13. The Tribunal while reiterating there was no material on record to substantiate the claim of the assessee that a sum of Rs.8,54,26,519/- was accumulated deficit also said that admittedly such claim for accumulated deficit had not been determined in any assessment proceeding and therefore the claim was wrongly allowed by the CIT(A).

14. Mr. Banerjee submitted that deficit incurred by a trust could not be treated in the same way as that of a loss sustained by an assessee under the head ‘profits and gains of business or profession’ for such deficit to be furnished in a return and verified. The same was to be allowed to be set off against surplus on application of accounting principles. He referred to sections 80, 139(3) and 157 to submit that those provisions could not be made applicable to the assessee being a trust.

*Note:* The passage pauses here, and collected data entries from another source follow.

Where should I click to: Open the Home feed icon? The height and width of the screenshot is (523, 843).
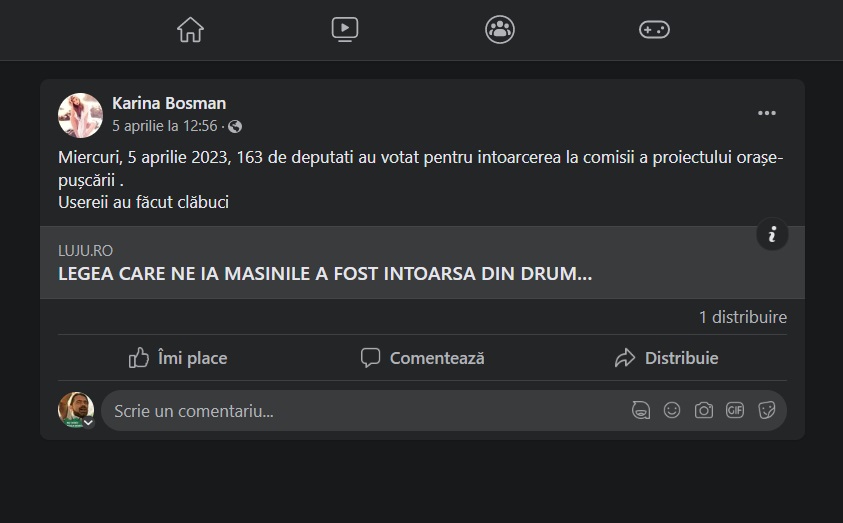click(190, 30)
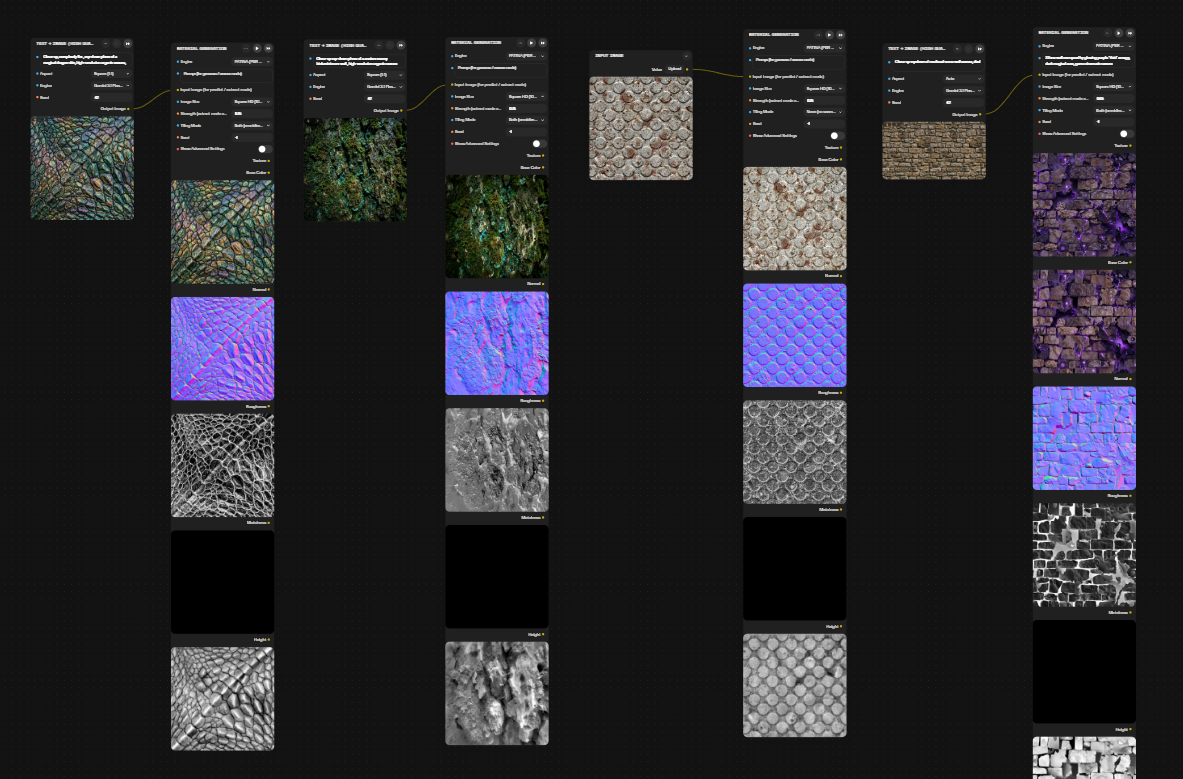Collapse the Input Image node with its chevron
The image size is (1183, 779).
(x=686, y=56)
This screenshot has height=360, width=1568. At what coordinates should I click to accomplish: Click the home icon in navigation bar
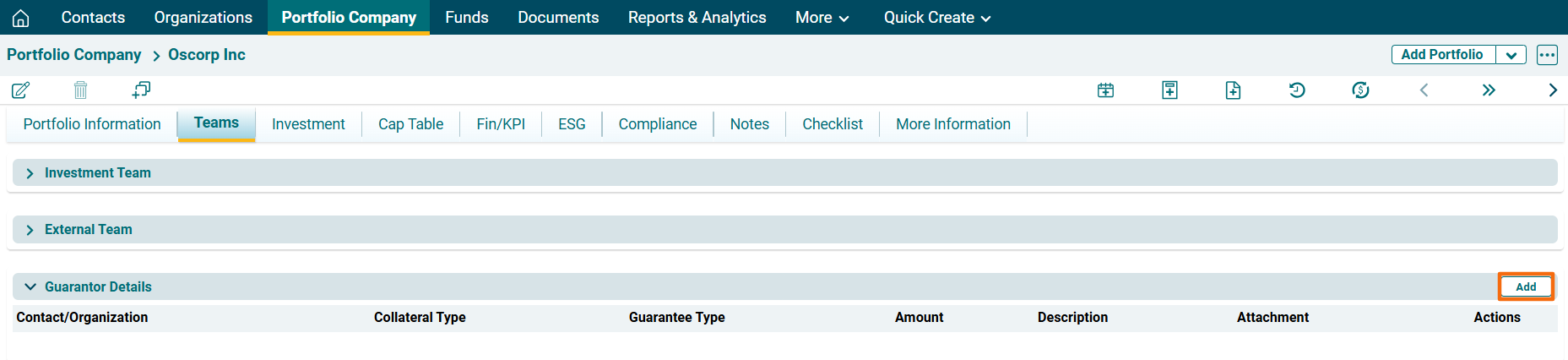tap(21, 18)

He relied on firstly the said judgment of the High Court of Gujarat in the case of CIT v. Plot Swetamber Murti Pujak Jain Mandal [1995] 211 ITR 293, relied upon before the CIT(A), wherein the following view was taken:—

“In view of the two decisions of this court above referred to, it is the well-settled position that income derived from the trust property has to be determined on commercial principles and if commercial principles for determining the income are applied, it is but natural that the adjustment of the expenses incurred by the trust for charitable and religious purposes in the earlier year against income earned by the trust in the subsequent year will have to be regarded as application of income of the trust for charitable and religious purposes in the subsequent year in which such adjustment has been made having regard to the benevolent provisions contained in section 11 of the Act and will have to be excluded from the income of the trust under section 11(1) (a) of the Act.”

15. He also relied upon a decision of the Bombay High Court in the case of CIT v. Institute of Banking Personnel [2003] 264 ITR 110/131 Taxman 386 in which the aforesaid view of the Gujarat High Court was reiterated. Mr. Chatterjee, learned advocate appeared on behalf of the Revenue but did not dispute the submissions made on behalf of the assessee.

16. As aforesaid, we have noticed that the Assessing Officer did not make any adjudication on this claim. The CIT(A) had said so. In the circumstances we think it proper to also remand this claim to the Assessing Officer for adjudication. In that view of the matter the question need not be answered. The impugned order is accordingly set aside.

17. The appeal and application are thus disposed of.